Secara Geo-Politik, penempatan PMI di luar negeri sudah saatnya diambil alih oleh Pemerintah Pusat dalam suatu lembaga yang punya kewenangan penuh, seperti OJK dan Bank Indonesia, Kementerian Agama, Hankam, dll, guna mengurangi banyaknya tumpang-tindih Peraturan dengan Peraturan Daerah (Perda) yang sering diangkat oleh pejabat daerah menjadi seolah-olah lebih tinggi kedudukannya dibandingkan dengan UU. Sehingga para pejabat di daerah lebih tunduk dan takut terhadap pimpinan daerah yang memberikan jabatan, ketimbang UU itu sendiri.

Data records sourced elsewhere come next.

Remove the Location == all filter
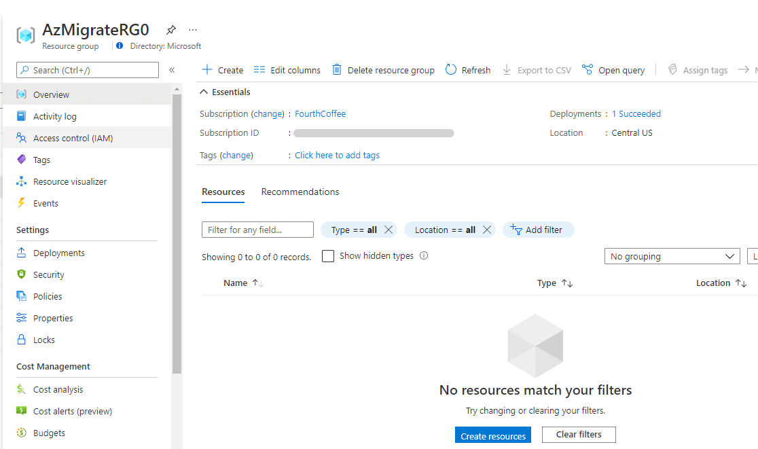pyautogui.click(x=487, y=230)
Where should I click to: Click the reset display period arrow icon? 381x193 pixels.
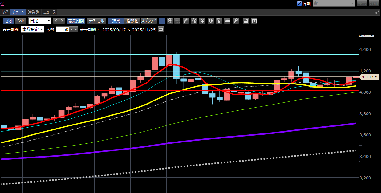[161, 29]
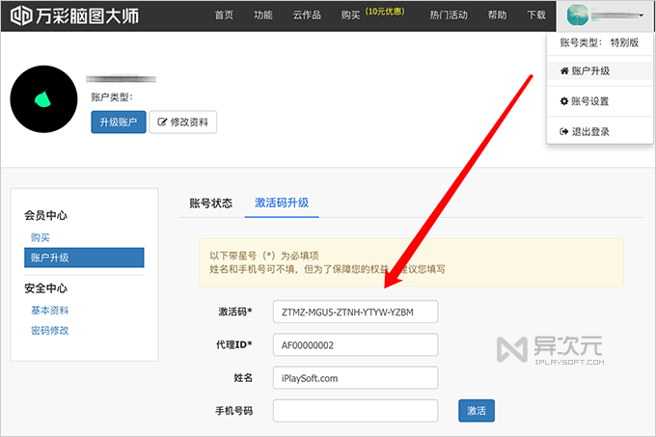Select 账户升级 in dropdown menu
Image resolution: width=656 pixels, height=437 pixels.
click(x=590, y=70)
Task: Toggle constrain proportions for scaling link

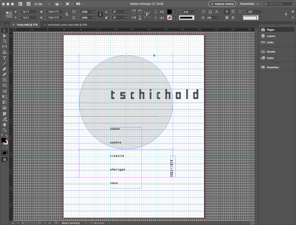Action: (100, 14)
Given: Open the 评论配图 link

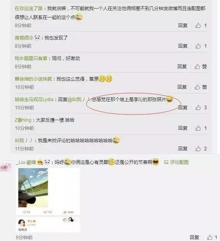Looking at the screenshot, I should click(176, 162).
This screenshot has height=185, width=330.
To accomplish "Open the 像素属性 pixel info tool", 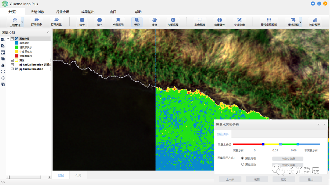I will [219, 22].
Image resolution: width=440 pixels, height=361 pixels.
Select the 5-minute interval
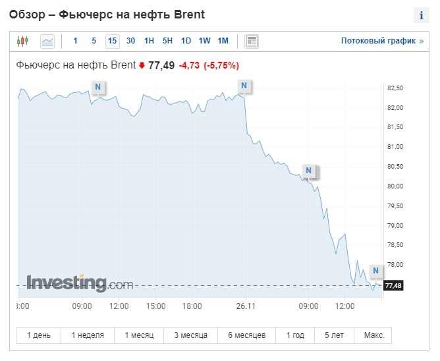coord(94,41)
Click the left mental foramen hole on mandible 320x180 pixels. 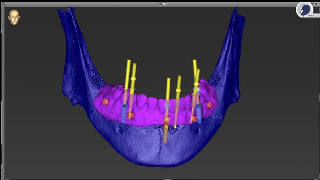[x=120, y=131]

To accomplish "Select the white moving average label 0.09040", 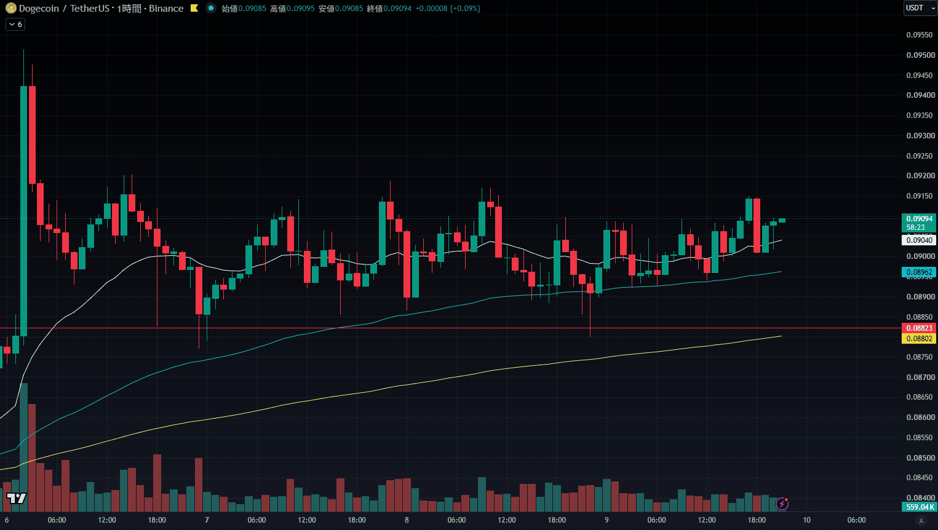I will click(919, 240).
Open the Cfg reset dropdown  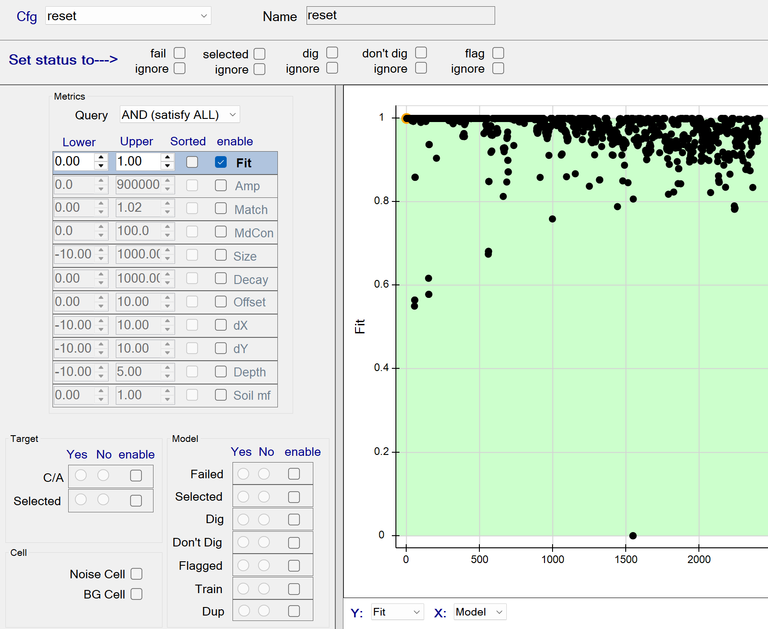point(128,16)
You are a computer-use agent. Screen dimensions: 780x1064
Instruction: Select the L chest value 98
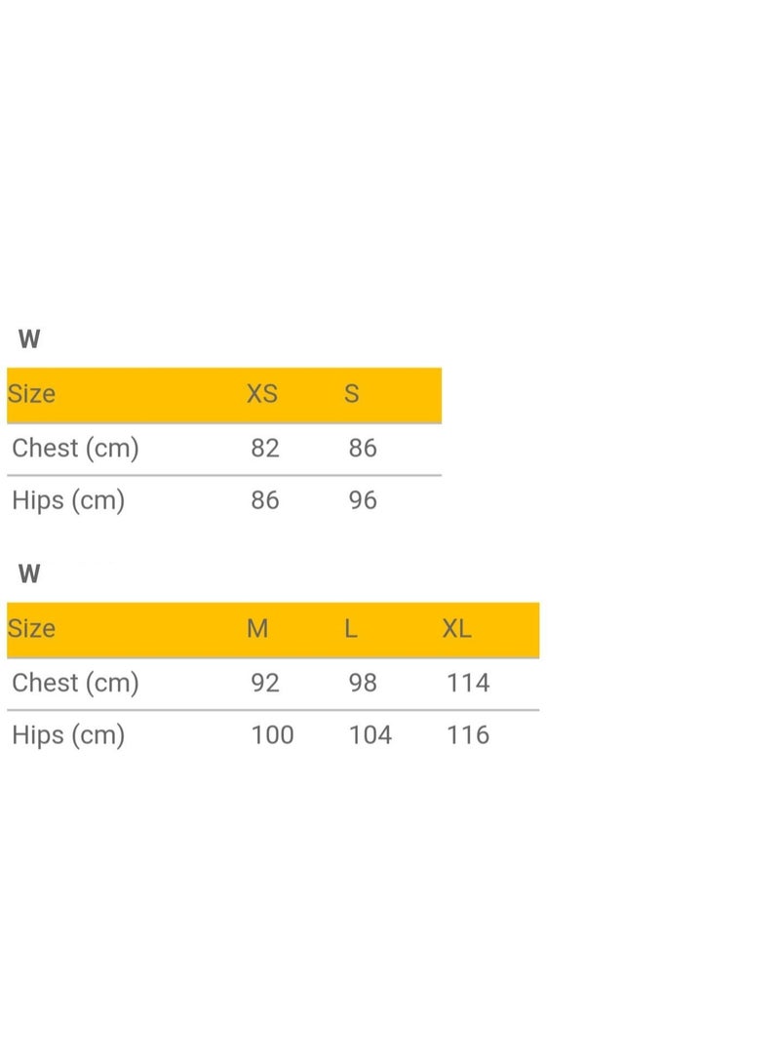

Kekuatan penempatan PMI ke luar negeri tidak boleh dipandang rendah, karena kekuatan ini bila dikelola dengan benar akan menjadi kekuatan yang dapat mempengaruhi beberapa sektor, misalnya di sektor pariwisata, budaya, agama, poltik dan hubungan diplomatik. Kami berharap Presiden selanjutnya di periode 2024-2029 dapat membuat satu divisi di KSP (Kantor Staff Presiden) dengan kekuatan SUPER BODY yang bekerja langsung dibawah Kepala Negara dan dapat mengawasi instansi terkait dengan urusan penempatan PMI. Divisi di KSP tersebut akan diisi oleh person yang benar-benar paham dengan dunia penempatan PMI yang bukan sekedar memenuhi kursi untuk kepentingan balas budi secara politik, melainkan insan yang memperhatikan proses penempatan unprosedural dan menghasilkan ide-ide yang luar biasa (out of the box) guna kepentingan Bangsa di kancah Internasional, baik untuk generasi sekarang, maupun untuk beberapa generasi berikutnya.

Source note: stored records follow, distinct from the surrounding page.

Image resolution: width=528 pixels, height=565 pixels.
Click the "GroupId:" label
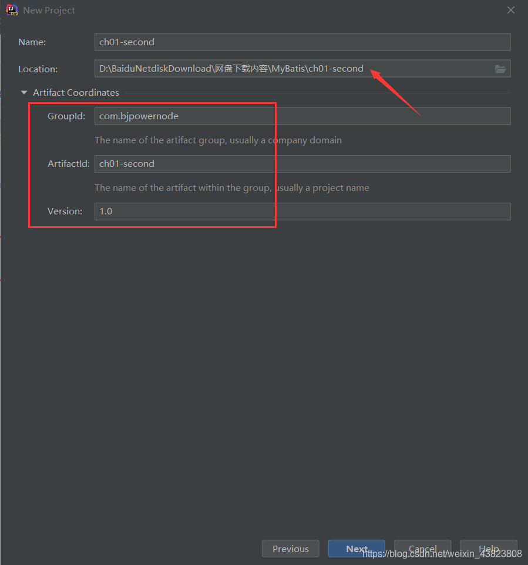66,116
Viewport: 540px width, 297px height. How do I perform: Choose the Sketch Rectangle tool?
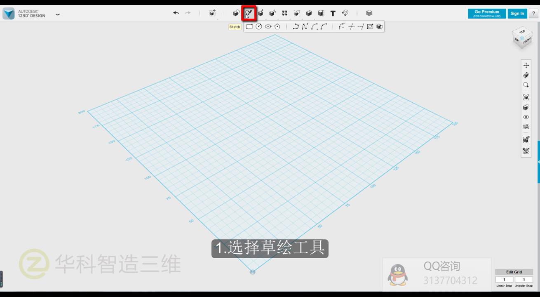[x=249, y=27]
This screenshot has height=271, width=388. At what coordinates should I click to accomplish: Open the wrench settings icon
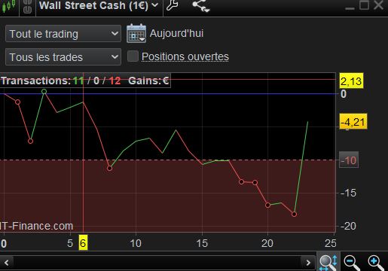[x=173, y=5]
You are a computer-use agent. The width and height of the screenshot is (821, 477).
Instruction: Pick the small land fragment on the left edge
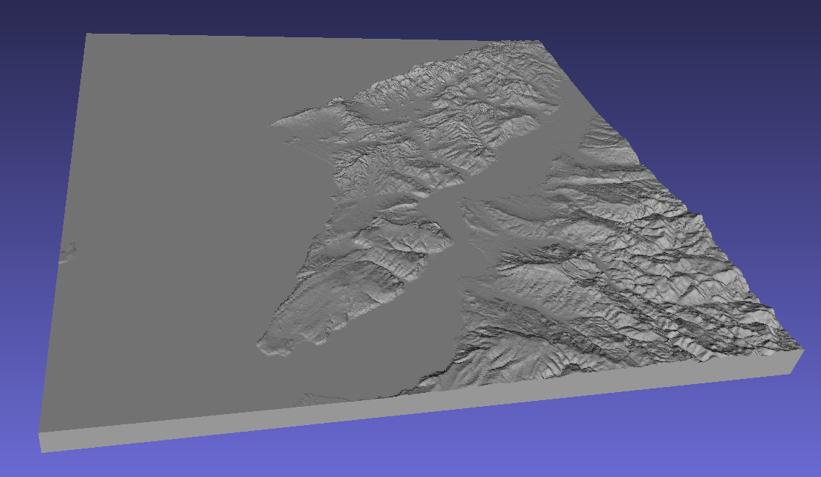(67, 252)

Bisa dibayangkan dengan menuanya populasi di beberapa negara maju akan sangat membutuhkan PMI kita, dimana populasi Indonesia selalu mengalami kenaikan setiap tahunnya. Saya teringat dengan apa yang pernah dilakukan oleh Pemerintah Belanda dengan Vereenigde Oostindische Compagnie (VOC), yang boleh dikatakan sebagai “P3MI pertama” di Nusantara dengan menempatkan sekitar 33,000 orang Jawa pada sektor perkebunan dan kehutanan di Guyana Belanda (Suriname) pada kurun tahun 1890 hingga 1939. Kini kita dapat melihat bahwa keturunan saudara kita di sana sekarang ada kurang lebih 15% dari total populasi Suriname dan berhasil meduduki posisi-posisi penting di pemerintahan mereka hingga kedudukan Menteri.

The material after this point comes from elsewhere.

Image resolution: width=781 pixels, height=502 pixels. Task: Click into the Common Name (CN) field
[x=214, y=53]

Hal ini bukan tidak mungkin bagi para PMI kita sekarang yang jumlahnya sudah mencapai jutaan orang yang tersebar di manca negara pada suatu hari bermukim tetap di sana dan beranak-pinak hingga menghasilkan keturunan yang diharapkan memegang posisi penting di negara tersebut. Sehingga akan menguntungkan posisi pemerintah Indonesia pada masa mendatang di kancah internasional. Belum lagi penyebaran kuliner, budaya, agama dan bahasa yang semuanya akan menguntungkan Indonesia di masa-masa mendatang. Peningkatan kunjungan wisata ke Indonesia pun akan meningkat seiring dengan banyaknya penempatan PMI ke luar negeri yang terjadi dari tahun ke tahun.
Terdapat kesan bahwa secara tidak langsung pemerintah kita mengutarakan bahwa akan mengurangi penempatan sektor pekerja domestik ke luar negeri, bahkan ada yang menganggap bahwa sektor ini bukan sektor yang memiliki “skill”. Apabila pemikiran mereka demikian adanya maka sesuatu yang salah besar.
Pertama, semua penempatan tenaga kerja secara prosedural di sektor pekerja domestik sudah dibekali dengan pelatihan kompetensi yang di sahkan dengan Sertifikat Kompetensi oleh BNSP (Badan Nasional Sertifikasi Profesi). Hal ini berarti mereka yang dikirim adalah pekerja yang memiliki kualifikasi “skill”.
Kedua, kita harus memahami bahwa pemerintah belum menerapkan Wajib Belajar 16 tahun kepada semua WNI, sehingga bila kita memeriksa data statistik saat ini, maka ada sekitar 67% dari angkatan kerja Indonesia yang hanya berpendidikan setara dengan SMP. Tidak banyak lapangan kerja baik di dalam maupun di luar negeri yang dapat mempekerjakan mereka dengan jenjang pendidikan demikian (SMP). Meski pemerintah kini memulai program Wajib belajar 16 tahun bagi semua rakyat, itupun baru akan terlihat hasilnya 21 tahun dari sekarang yang mana statistik angkatan kerja kita baru akan terlihat lebih baik di atas kertas.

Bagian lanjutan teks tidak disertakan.